Friday, October 25, 2024

"Christian" Music?

I got to work from a beautiful conference room in a hospital most of today. When I turned to go home, the maps app told me that the drive would be 20 minutes longer if I returned at that time, due to traffic. So I got a $1 bottomless drink and worked from a Wendy's. 

They're playing what I assume are the current "Christian hits." Even when quoting or alluding to Scripture, the songs don't sound at all like Scripture (generally) or the Psalms (specifically). Many of these songs are even unintentionally blasphemous. Musically, the timbre is so indulgent of the self rather than expressive of greater realities. It's been quite the experience (enough to take the time to break from work to post this).

And to listen to it, you would think that man's biggest problem is that his feelings have been hurt and that he feels badly about himself. It occurs to me that American Christianity is ultradistorted, not experiencing "real" suffering like the vast majority of the church throughout the whole of history. And, of course, we are theologically distorted by our ignorance of the immensity either of God's glory or of the evil of the guilt/power/presence of our sin.

Tuesday, July 23, 2024

The Sum of the Law

In opening WSC 42 to my children yesterday, we noted that the sum of the law is our relation to the Lawgiver. The second great commandment flows from the first because man is made in God's image. 

One thing I forgot to tell them this time (though we have done, many times) is that man's being made in God's image is because of how God had decreed to make the ultimate display of Himself and His glory in the Son: as the incarnate God and Savior. 

In this way, the sum of the law is intimately tied to knowing Jesus as God, glorifying Jesus as God, loving Jesus as God, and enjoying Jesus as God. 

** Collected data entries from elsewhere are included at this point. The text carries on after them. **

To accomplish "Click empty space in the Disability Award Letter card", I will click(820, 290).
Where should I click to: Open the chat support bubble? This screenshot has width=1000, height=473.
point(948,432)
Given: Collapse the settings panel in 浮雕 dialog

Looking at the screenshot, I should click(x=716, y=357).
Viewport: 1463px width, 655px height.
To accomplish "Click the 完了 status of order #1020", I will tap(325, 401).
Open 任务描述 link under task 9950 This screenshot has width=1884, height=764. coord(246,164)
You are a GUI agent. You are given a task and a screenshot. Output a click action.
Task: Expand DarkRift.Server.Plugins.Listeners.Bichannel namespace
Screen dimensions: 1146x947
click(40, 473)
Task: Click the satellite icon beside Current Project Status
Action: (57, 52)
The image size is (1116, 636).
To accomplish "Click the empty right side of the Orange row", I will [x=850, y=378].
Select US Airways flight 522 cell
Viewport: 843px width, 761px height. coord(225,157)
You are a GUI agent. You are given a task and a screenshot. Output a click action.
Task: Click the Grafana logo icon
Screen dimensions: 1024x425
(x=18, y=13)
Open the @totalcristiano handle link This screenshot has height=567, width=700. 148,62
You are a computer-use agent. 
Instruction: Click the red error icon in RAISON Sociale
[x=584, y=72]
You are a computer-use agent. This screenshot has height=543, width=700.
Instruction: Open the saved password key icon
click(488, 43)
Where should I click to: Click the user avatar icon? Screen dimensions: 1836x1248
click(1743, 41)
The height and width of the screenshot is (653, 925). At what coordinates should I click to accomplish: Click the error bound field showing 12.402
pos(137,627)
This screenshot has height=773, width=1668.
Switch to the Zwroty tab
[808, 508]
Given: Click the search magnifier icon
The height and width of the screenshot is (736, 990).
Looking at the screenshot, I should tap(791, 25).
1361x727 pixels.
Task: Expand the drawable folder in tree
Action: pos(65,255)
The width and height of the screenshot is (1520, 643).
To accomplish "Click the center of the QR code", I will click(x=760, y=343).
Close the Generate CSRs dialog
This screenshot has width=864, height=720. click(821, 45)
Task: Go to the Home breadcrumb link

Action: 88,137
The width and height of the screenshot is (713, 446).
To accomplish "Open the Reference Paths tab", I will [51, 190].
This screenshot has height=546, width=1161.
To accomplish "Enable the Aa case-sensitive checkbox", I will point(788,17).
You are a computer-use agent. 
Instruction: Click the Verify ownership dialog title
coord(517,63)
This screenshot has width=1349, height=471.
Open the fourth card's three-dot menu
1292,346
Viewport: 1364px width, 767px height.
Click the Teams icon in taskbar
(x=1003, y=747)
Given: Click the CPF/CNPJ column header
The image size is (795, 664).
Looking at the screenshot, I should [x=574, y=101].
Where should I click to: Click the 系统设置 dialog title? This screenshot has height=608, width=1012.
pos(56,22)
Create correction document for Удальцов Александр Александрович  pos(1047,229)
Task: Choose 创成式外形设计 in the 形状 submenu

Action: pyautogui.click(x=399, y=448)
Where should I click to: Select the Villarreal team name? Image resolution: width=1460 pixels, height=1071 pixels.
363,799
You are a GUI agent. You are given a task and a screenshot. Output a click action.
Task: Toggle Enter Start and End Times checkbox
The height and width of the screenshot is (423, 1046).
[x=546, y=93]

Apart from this, there is neither loving God nor loving neighbor. The proper way to love God is to know and love Him especially through His Son. The proper way to love oneself is to love God in this way. And the proper way to love our neighbor is to aim, in all of our law-keeping, at his loving God in this way.

Saturday, July 13, 2024

Impietism More Widespread and Dangerous than Pietism

I realize that there is a possible danger of becoming so reflective about spiritual things that one does not labor well in this life—to be a soul without a body, here, so to speak. And I understand that there is an introspection that is not spiritual at all, for it dwells little upon the Lord Himself and much upon the labyrinth of one's own thoughts and affections. Yes, there is such a thing as false piety. And it may or may not be helpful to call it "pietism" (aside from the fact that this is a technical term for splinter-movements within Lutheranism).

But I don't think I have ever met such a person. Ours is an age of epidemic, lethal impiety. The visible church is full of those who profess faith but have little thought of God, take little time with Him, make much of the temporal and little of the spiritual. They treat the means of grace as if they have little effect upon real life, spiritual pleasures and blessings as if they are worth much less than temporal. Of such the churches are full. And yet there are many who constantly warn against "pietism" in the churches, warning against too much of an emphasis upon certain habits and realities that actually comprise a necessary and crucial biblical piety. 

So, dear reader, watch out for those who are always railing against "pietism." It may be that they are selling you a soul-destroying impietism, by which you will assure yourself of spiritual life and forgiveness and godliness, where there really is none.

Wednesday, June 26, 2024

Does the ARP Form of Government Really Give the General Synod the Right to Dissolve a Presbytery?

In my recap of Day 2 of the General Synod, I wrote of the two options that were before us at the time: "(1) General Synod dissolves Second Presbytery (which it has the right to do, for any reason, without process, in the form of government)."

I must clarify, now, and admit that I was simply relaying what we were told on the floor of the General Synod meeting.